# hunting with bright moon



## whackemstackem21 (Jan 18, 2011)

im from PA and i have had real bad luck hunting coyotes n foxes when the moon is bright. id like to know some other peoples thoughts and experiences with it. thanks!


----------



## 220swift (Mar 2, 2011)

are you hunting at night or during daylight hours after a bright night?
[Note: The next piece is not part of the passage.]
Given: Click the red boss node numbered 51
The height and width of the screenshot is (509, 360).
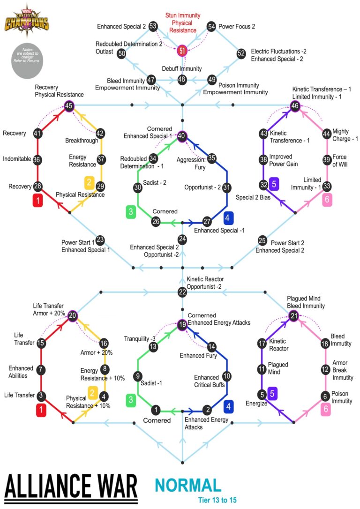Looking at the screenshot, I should tap(182, 50).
It seems to me that predators hunt harder during a full moon phase all night. Their eye sight being what it is alows them to see better and a bright night gives them a upper hand to stalk their prey. Then during daylight hours they are not as interested in a distressed animal sound because their bellies are full from the night before. IMO


----------



## Predatorhunter (Dec 9, 2010)

I've never had real good luck hunting at night on bright moon or full moon nights but it's still fun trying. I have a buddy that traps and he told me one time that he didn't do as well on his trap line on full moon nights. I don't know why?


----------



## youngdon (Mar 10, 2010)

220swift said:


> are you hunting at night or during daylight hours after a bright night?
> 
> It seems to me that predators hunt harder during a full moon phase all night. Their eye sight being what it is alows them to see better and a bright night gives them a upper hand to stalk their prey. Then during daylight hours they are not as interested in a distressed animal sound because their bellies are full from the night before. IMO


Well said 220... and they can see a hunter better also.


----------



## 220swift (Mar 2, 2011)

youngdon said:


> Well said 220... and they can see a hunter better also.


very good point Don!


----------



## whackemstackem21 (Jan 18, 2011)

i would be hunting at night, thanks for all the good comments... !


----------